In this next installment of my ongoing PowerShell series, I want to focus on putting PowerShell objects to work for you. Let me warn you in advance, however: Put on your advanced thinking caps for this piece, especially if you are a non-programmer or non-developer and are used to pointing at things and clicking them once or twice to accomplish some tasks. I'm going to get abstract with you here but, as far as I know, there is no way around it.
The subject? Hash tables. These are very useful tools to have in your arsenal. It just takes a while to both (a) understand them and their use fully and (b) wrap your head around the extremely funky syntax that they use. Really, the syntax is unforgiveable. I'm going to try to simplify things as much as possible.

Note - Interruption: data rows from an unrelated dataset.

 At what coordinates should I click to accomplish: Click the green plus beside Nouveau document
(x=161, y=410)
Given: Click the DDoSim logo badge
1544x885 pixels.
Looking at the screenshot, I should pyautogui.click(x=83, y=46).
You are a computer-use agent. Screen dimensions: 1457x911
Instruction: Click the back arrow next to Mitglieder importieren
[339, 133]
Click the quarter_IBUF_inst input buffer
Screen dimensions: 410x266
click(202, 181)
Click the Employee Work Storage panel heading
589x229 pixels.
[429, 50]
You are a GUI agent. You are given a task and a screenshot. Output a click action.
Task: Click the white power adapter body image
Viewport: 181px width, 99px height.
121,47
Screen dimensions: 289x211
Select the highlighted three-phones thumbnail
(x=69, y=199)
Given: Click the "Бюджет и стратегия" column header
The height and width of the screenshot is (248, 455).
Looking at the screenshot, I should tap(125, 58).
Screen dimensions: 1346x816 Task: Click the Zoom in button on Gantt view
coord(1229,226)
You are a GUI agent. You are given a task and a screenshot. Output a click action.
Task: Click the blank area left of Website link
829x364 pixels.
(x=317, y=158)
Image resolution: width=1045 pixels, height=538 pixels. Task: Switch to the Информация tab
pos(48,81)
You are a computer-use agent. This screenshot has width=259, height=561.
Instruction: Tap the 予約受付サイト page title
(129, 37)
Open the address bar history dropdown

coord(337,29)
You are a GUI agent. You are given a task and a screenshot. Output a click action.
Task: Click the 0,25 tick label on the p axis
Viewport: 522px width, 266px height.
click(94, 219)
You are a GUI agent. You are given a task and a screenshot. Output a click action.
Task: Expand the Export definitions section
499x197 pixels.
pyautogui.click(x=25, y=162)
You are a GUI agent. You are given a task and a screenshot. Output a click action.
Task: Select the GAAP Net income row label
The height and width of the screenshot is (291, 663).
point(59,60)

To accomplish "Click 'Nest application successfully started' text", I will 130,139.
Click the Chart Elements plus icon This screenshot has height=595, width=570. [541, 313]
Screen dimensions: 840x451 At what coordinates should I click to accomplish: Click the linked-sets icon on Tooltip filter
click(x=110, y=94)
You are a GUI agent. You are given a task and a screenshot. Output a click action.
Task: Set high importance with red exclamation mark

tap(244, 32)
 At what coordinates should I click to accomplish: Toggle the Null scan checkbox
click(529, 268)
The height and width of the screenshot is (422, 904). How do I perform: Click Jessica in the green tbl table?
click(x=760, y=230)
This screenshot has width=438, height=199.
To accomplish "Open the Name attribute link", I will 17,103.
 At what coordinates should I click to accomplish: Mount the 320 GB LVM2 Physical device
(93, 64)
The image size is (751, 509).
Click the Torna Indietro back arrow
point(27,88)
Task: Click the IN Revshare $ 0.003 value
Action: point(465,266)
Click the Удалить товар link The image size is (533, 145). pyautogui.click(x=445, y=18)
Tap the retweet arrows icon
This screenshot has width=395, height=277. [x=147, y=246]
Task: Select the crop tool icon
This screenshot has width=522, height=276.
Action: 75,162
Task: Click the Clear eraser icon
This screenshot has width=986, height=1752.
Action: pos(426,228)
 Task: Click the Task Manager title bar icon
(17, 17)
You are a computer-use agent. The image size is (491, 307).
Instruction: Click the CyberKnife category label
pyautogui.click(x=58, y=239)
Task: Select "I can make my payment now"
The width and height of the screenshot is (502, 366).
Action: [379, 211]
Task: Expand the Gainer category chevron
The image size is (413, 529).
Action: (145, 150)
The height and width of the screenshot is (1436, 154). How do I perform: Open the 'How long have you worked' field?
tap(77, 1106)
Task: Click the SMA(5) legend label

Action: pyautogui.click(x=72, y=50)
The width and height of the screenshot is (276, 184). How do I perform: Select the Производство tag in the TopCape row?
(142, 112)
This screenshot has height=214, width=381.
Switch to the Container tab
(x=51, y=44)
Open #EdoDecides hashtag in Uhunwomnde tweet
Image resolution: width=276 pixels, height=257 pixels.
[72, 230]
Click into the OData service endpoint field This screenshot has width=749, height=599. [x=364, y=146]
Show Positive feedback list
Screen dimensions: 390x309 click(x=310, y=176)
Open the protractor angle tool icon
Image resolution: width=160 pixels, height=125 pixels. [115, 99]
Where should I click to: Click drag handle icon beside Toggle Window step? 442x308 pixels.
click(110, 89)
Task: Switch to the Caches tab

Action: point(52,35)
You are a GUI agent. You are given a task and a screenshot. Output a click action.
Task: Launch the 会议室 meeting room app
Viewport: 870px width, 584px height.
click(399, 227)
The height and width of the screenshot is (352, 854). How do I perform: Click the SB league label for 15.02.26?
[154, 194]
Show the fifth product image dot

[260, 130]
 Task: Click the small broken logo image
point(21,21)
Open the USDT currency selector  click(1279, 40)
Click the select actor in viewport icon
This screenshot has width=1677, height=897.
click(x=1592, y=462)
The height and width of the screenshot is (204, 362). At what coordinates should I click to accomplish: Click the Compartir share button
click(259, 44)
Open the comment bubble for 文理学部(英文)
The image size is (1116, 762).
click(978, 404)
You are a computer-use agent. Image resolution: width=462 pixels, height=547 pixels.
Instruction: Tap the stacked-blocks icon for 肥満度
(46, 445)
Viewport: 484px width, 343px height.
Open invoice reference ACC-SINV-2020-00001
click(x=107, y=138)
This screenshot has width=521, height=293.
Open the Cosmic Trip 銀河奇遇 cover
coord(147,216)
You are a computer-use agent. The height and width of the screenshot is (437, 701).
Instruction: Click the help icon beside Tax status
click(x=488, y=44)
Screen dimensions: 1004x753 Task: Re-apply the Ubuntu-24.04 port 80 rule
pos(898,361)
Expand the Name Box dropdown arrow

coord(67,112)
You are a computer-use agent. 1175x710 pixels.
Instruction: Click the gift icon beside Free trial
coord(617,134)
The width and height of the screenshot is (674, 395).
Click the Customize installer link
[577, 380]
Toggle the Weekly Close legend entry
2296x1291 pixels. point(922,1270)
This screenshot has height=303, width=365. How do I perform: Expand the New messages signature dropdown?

Hash tables: The basics and fundamentals
Hash tables are a fancy way of saying "A table full of single pieces of information many times over." Those single pieces of information are known as name-value pairs, or key-value pairs as you might sometimes see them called. These pairs store a single piece of data; the key is the descriptive word about the data and the value is the actual piece of data.
A common example of key-value pairs are a list of American states and their capitals. We might call our key-value pair table "StateCapitals," for instance, and then within that table, each state would be the key, and each state's capital would be the value. We can create a sample table just to demonstrate how this would look.
StateCapitals
Key | Value |
---|---|
North Carolina | Raleigh |
California | Sacramento |
New York | Albany |
Florida | Tallahassee |
Texas | Austin |
And so on. Again, in a table for state capitals, the key would describe the state and the value would describe the capital, the thing that is in question.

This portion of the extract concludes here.